A settlement has been reached in the legal case where 12-year-old Longford girl Faith Varden Carberry attempted to bring up both of her parents and the Motor Insurance Bureau of Ireland for damages in the High Court. Now, only the Insurance Bureau will be brought up for charges.
RTE reports on the developments in the case stemming from a 2007 accident where Faith’s mother crashed her car while heavily intoxicated, severely injuring Faith and killing Faith’s sister Ava and her friend Michaela Logan.
Faith sustained major injuries and was forced to wear a spinal cast for 10 weeks, as well as attend three months of psychological therapy.

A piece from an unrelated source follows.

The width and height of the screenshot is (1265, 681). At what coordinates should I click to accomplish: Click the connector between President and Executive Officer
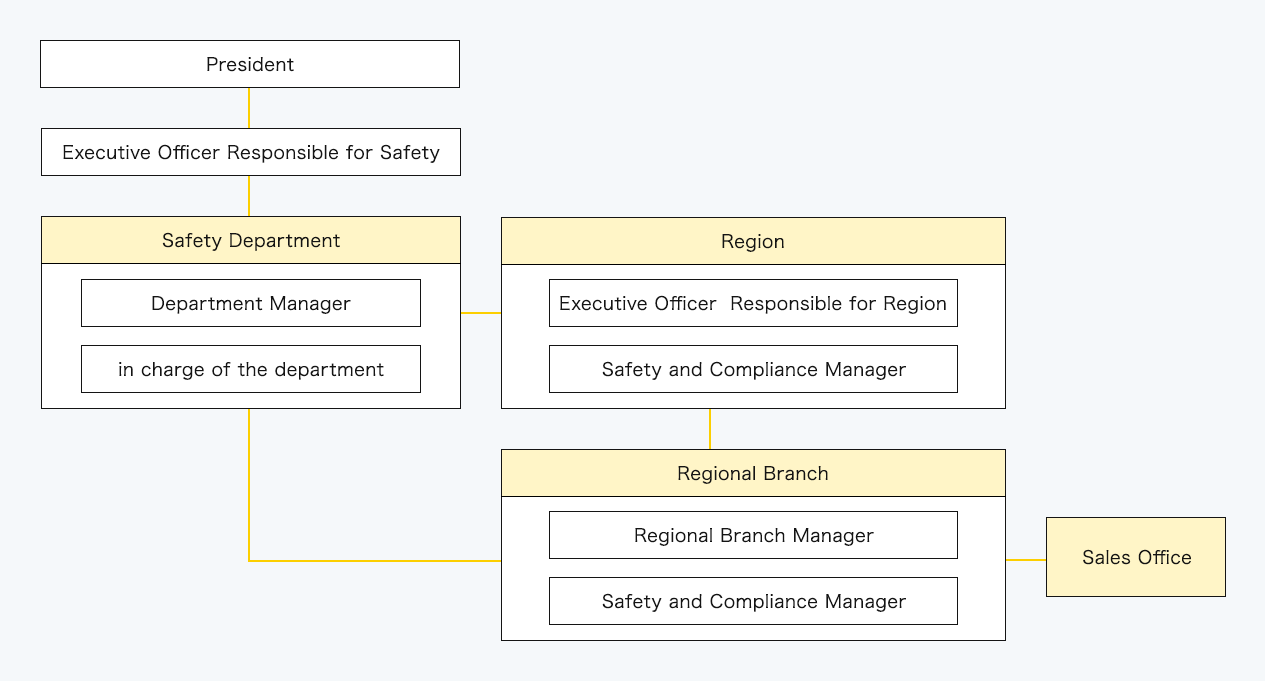click(249, 108)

Faith’s mother Mary Carberry was sentenced to six years in prison with two suspended for her crimes.
On Wednesday, however, at the High Court, Senior Counsel Liam Reidy told Justice Iarfhlaith O'Neill the issue of liability between the MIBI and Faith's father Thomas Varden, the owner of the car, had been settled after several hours of settlement talks.
Justice O’Neill went on to say that the main case of assessing damages could be adjourned for three weeks. He added that he was glad to see the parties could reach a settlement in such a difficult case.
Thomas Varden, Faith and Ava’s father, had little to no relationship with the girls’ mother Mary Carberry prior to and at the time of the accident. He did, however, keep in contact with the young girls and provide them accommodations.
Mary Carberry’s license had been suspended at the time of the accident from a separate incident. Since she couldn’t drive, the daughters were forced to walk a mile and a half each way to school everyday.
Carberry had her daughters call their father Thomas Varden, who agreed to buy a car, but insisted that Mary not drive it, knowing that she was suspended from driving. Mary allegedly agreed, and got the car Varden purchased from them insured, on the understanding that she could not drive it. Carberry signed Varden’s name to the check for the insurance.
Carberry, however, got “black-out” drunk one day in November 2007, and with her children and two other children in the car, ploughed into a muddy embankment on a disused road in Longford. Two of the passengers, one being Mary’s daughter, were killed, and her daughter Faith endured serious injury.
Varden told the court that he did not deny he was the owner of the car, but claimed the car was being driven by Mary without his authority.
Faith Varden Carberry had brought the matter to the High Court through her grandfather, Anthony Carberry.